Tuesday, September 27, 2016

Start of Week 3 of NC Absentee Mail-In Ballots

As of September 27, North Carolina absentee mail-in ballots have now reached 69,193~ requests, continuing to outpace the same-day from election day numbers from 2012.

Of the nearly 70,000 requested mail-in ballots, 36 percent are from registered Republicans, 35 percent are from registered Democrats, 28 percent from registered unaffiliated voters, and less than 1 percent are from registered Libertarians. It is interesting that this is the first day in the mail-in period that registered Republicans have taken the lead in terms of requested ballots. You can see the 2012 performance of both absentee mail-in and in-person ballots cast at this post.

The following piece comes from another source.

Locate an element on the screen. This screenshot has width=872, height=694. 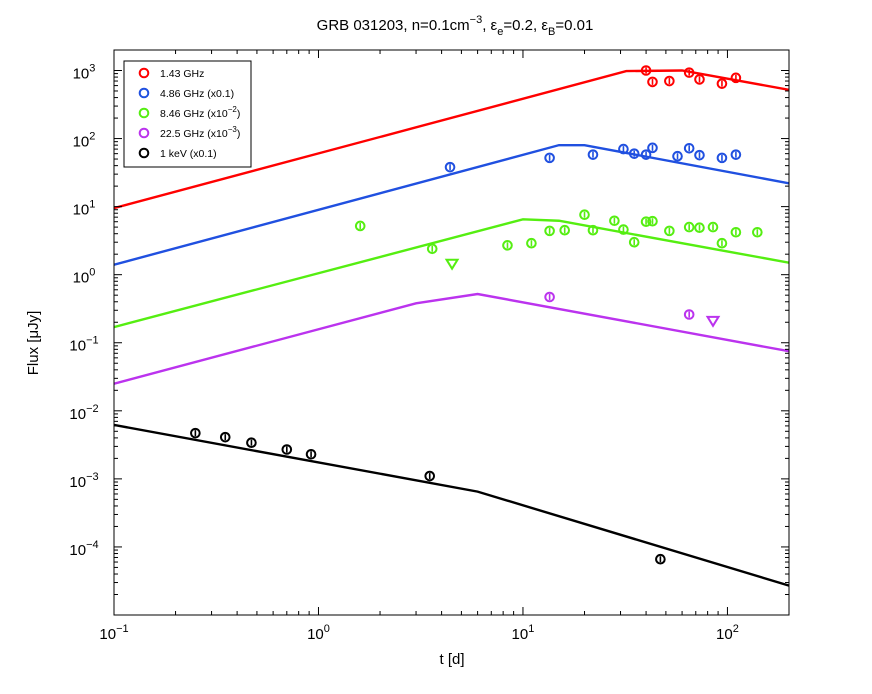
legend-entry-4: 1 keV (x0.1) is located at coordinates (188, 154).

However, among returned and accepted ballots, registered Democrats still hold their lead, which is starkly different than four years ago. Among returned and accepted mail-in ballots, 40 percent are from registered Democrats, 35 percent from registered Republicans, and 24 percent from registered unaffiliated voters.

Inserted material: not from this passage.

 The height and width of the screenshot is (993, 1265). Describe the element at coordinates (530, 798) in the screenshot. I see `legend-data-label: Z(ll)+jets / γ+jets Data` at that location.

In comparing this year's mail-in accepted ballots to where things stood four years ago (same-day comparison to Election Day in both years), registered Democrats are still over-performing compared to 2012: they are 155 percent of the same day cumulative number from 2012. More interesting, registered unaffiliated voters are at 166 percent of their same-day cumulative numbers from four years ago. Registered Republicans are slightly under-performing their current numbers compared to four years ago, at 97 percent. Total absentee mail-in accepted ballots are 130 percent of where the numbers were in 2012.*

Finally, the outstanding mail-in ballots (that have not been returned) have gone to a slight Republican advantage.

If one were to measure the 'return rate' of requested mail-in ballots to those returned and accepted, registered Democrats are at 14 percent, registered Libertarians at 13 percent, registered Republicans at 12 percent, and registered unaffiliated voters are at 10 percent. 

As a final observation, interest seems strong now that we are going into the third full week of mail-in voting in North Carolina. We can't read into vote choices by these, but it is obvious that North Carolina voters are interested in this year's election (from analysis done over the weekend, 30 percent of voters who have cast mail-in ballots did not participate in 2012 or were not registered in 2012).

~ corrected due to duplicate records.
*corrected percentages now include both faxed and e-mailed requests for mail-in ballots from 2012.